At the start of each training session, the actual alpha and phase are calculated as:

phase = floor((step - step_offset) / images_per_stage) + phase_offset
alpha = max(1.0, (step - step_offset) / images_per_stage)

Thus, if you already have steps >= step_offset + images_per_stage, and then you restart training, you no longer should give the phase_offset.

This could easily happen if you do the final phase of training in several sessions. In these advanced scenarios, it is recommended to double-check that the script reports the correct step count, phase and alpha when the training session starts.

Misc

The code base also supports regular Progressive Growing of GANs as in [5], confirmed to work up to 128x128 resolution. This needs to be manually switched on in config.py by setting args.train_mode = MODE_GAN.

Support

For all correspondence, please contact ari.heljakka@aalto.fi.

Support and email replies are not always guaranteed, but we will appreciate and evaluate all feedback.

References

[1] Heljakka, A., Solin, A., Kannala, J.: Pioneer Networks: Progressively Growing Generative Autoencoder. In: Asian Conference on Computer Vision (ACCV), 2018, to appear.

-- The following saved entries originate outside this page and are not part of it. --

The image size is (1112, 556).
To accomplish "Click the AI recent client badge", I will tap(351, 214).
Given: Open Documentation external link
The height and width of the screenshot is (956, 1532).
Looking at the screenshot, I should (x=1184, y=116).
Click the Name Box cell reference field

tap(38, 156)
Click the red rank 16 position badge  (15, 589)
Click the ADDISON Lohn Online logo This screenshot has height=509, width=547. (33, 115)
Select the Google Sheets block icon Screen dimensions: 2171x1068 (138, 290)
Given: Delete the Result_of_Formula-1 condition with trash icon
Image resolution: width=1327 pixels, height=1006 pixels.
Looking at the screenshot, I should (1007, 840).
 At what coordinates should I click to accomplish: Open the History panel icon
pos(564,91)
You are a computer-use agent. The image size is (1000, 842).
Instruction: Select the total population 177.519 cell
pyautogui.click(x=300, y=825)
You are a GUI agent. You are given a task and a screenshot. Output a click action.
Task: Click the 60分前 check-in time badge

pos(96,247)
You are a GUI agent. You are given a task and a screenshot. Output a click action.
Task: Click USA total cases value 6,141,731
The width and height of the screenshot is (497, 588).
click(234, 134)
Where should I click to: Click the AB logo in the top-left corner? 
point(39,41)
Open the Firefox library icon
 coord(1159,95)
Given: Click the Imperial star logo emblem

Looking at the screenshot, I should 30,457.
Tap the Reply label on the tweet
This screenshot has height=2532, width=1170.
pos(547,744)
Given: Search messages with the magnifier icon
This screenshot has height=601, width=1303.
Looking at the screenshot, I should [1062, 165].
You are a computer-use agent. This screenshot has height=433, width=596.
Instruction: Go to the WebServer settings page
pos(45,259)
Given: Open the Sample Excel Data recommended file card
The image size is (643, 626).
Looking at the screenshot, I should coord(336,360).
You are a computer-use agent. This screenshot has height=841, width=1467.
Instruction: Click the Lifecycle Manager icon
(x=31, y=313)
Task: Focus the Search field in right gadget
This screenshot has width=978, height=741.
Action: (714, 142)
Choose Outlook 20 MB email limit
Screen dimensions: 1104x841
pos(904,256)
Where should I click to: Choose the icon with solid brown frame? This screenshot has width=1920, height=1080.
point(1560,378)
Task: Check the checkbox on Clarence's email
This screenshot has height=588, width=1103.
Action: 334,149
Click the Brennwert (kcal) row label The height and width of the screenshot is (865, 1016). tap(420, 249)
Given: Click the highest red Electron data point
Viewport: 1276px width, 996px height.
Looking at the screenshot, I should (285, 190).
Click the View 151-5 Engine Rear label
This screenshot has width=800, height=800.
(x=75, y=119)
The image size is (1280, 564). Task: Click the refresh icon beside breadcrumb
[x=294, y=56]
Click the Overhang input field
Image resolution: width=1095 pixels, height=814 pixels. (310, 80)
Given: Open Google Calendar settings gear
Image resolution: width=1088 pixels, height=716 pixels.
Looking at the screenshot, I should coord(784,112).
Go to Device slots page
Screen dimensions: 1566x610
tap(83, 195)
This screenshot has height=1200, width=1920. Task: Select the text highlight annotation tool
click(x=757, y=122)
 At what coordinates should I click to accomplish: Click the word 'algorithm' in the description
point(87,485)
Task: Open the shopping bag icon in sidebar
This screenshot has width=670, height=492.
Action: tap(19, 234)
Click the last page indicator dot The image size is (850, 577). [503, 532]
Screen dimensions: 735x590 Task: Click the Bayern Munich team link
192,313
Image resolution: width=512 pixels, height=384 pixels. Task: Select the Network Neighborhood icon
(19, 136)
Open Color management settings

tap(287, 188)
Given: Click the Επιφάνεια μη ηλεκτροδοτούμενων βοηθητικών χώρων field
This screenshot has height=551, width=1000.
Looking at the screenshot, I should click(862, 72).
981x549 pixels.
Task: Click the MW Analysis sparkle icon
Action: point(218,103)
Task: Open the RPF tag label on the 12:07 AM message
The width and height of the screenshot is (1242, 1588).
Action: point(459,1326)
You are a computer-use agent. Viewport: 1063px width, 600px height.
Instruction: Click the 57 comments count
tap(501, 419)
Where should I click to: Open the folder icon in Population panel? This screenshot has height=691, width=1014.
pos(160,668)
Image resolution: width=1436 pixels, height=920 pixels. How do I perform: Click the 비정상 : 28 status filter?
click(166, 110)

[2] https://github.com/rosinality/progressive-gan-pytorch

[3] https://github.com/DmitryUlyanov/AGE

[4] https://github.com/tkarras/progressive_growing_of_gans

[5] Karras, T. and Aila, T. and Laine, S. and Lehtinen, J.: Progressive growing of GANs for improved quality, stability, and variation. In: International Conference on Learning Representations (ICLR), 2018.

License

This software is distributed under the MIT License; please refer to the file LICENSE, included with the software, for details.